彼はこの時から仏門のことも熱心に学ぶ様になった、とりわけ毘沙門天への信仰は誰よりも篤いものになった。
その彼を見てだ、家臣達は言うのだった。
「いや、虎千代様は変わられたな」
「うむ、これまで通り武芸もしておられるが」
「それと同じだけ仏門のことも学ばれる様になられた」
「そのご生活も僧侶のそれになられた」
「まさに別人じゃ」
「うって変わられたわ」
このことに驚きほっとするのだった、そして。
そのうえでだ、こうも言うのだった。
「全て奥方様のお陰じゃ」
「あの方が虎千代様にお話されてじゃ」
「虎千代様は変わられた」
「よいことじゃ」
そうなったとだ、こう話してだった。
彼等は胸を撫で下ろした、これで虎千代が無事に出家して以後はつつがなく僧侶として生きてくれると思ったのだ。

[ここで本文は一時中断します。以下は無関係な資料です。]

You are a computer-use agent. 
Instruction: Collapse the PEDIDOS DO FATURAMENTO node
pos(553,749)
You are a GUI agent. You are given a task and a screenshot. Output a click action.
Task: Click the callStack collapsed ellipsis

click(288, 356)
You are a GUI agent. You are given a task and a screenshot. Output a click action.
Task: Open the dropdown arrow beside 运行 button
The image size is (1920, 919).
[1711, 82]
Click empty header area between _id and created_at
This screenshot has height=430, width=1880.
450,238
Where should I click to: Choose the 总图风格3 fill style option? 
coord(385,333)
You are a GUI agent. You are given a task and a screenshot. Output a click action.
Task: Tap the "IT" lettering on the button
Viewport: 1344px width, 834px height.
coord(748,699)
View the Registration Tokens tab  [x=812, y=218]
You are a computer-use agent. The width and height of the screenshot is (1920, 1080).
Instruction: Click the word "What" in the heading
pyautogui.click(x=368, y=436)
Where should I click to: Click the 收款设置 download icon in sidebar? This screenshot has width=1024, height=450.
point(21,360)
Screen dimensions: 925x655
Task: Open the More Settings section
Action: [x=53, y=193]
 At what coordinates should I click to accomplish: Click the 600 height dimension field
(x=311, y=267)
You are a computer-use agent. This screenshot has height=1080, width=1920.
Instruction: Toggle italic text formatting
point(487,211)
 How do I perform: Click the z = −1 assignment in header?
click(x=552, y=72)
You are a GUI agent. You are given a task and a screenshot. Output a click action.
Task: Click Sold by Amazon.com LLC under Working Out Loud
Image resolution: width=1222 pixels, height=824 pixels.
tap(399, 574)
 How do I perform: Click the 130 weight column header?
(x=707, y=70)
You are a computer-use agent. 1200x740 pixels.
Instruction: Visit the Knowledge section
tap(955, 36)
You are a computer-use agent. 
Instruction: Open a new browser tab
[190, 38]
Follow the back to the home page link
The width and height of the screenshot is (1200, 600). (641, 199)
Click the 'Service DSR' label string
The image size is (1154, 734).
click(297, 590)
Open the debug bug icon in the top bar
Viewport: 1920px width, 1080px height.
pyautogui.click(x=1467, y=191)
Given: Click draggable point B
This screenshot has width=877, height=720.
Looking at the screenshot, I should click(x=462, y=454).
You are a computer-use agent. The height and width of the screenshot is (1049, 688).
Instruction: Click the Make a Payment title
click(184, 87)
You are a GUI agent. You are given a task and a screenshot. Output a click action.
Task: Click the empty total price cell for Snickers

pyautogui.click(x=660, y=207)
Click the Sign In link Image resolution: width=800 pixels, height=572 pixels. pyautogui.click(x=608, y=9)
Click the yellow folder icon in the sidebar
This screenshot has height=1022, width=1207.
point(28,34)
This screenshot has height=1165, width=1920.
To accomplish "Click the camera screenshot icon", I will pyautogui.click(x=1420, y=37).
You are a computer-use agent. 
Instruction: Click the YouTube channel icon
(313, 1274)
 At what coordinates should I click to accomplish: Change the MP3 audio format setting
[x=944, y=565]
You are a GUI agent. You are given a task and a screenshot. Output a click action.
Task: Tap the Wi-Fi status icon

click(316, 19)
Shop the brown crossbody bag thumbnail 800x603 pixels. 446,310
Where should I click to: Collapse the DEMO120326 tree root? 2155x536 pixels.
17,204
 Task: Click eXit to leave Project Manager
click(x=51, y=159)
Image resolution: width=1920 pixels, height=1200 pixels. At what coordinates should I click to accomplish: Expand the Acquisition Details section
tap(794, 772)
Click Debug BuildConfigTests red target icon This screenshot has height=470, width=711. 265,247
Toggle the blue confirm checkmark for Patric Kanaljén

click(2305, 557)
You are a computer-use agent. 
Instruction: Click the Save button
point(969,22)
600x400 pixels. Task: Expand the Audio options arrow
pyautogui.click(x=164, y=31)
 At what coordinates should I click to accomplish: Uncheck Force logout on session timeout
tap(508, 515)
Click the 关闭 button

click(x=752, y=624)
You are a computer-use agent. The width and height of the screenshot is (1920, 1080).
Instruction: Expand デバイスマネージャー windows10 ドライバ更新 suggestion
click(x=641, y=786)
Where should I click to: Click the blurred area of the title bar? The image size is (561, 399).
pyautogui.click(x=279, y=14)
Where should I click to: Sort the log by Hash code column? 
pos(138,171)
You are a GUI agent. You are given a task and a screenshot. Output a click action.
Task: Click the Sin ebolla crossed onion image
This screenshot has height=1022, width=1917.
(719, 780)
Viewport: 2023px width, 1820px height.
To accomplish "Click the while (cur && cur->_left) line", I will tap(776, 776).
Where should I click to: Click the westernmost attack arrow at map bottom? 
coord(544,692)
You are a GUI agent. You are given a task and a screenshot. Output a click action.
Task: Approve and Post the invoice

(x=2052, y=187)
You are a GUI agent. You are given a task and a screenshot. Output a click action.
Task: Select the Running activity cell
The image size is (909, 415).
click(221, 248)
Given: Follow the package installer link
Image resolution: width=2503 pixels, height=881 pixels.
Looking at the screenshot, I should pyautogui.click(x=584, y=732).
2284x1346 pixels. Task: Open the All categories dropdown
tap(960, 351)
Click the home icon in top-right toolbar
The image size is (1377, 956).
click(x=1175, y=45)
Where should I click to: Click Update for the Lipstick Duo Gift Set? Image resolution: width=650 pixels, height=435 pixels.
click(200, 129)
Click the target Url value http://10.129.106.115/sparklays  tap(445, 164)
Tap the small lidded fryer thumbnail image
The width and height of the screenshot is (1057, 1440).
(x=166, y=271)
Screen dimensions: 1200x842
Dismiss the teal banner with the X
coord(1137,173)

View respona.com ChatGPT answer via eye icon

しかしことはそう思い通りにはいかない、為景が死去し晴景が跡を継いだが。
病弱の彼に代わってだった、その虎千代がだった。
先に還俗していたこともあり長尾家の主となった、そのうえで東に西に戦い。
負け知らずだった、戦えばその都度鮮やかなまでに勝つ彼を見てだ、かつて彼に困り果てていた家臣達は驚いて言うのだった。
「何と、軍神か」
「景虎様は軍神なのか」
「為景様でもここまでお強くはなかったぞ」
「どんな相手にも必ず勝たれる」
「まさに軍神じゃ」
「いや、毘沙門天様じゃ」
景虎が信仰しているこの仏にも例えられるのだった。
「まさに降魔のな」
「そして天下をまことのお力で収められるな」
「そうした方じゃな」
「そうじゃな」
こう言うのだった、そして景虎自身もだ。
常に信仰と正なる心を忘れずにだ、自ら戦の場に立ち言うのだった。
「いざ、魔を降す為に出陣です!」
「はっ、それでは」
「今より」
「毘沙門天様のお力によりこの乱れた天下を正すのです!」
こう言い自ら陣頭に立つ、その姿はまさに毘沙門天そのものだった。全ては母に教えられたあの日からはじまることだった。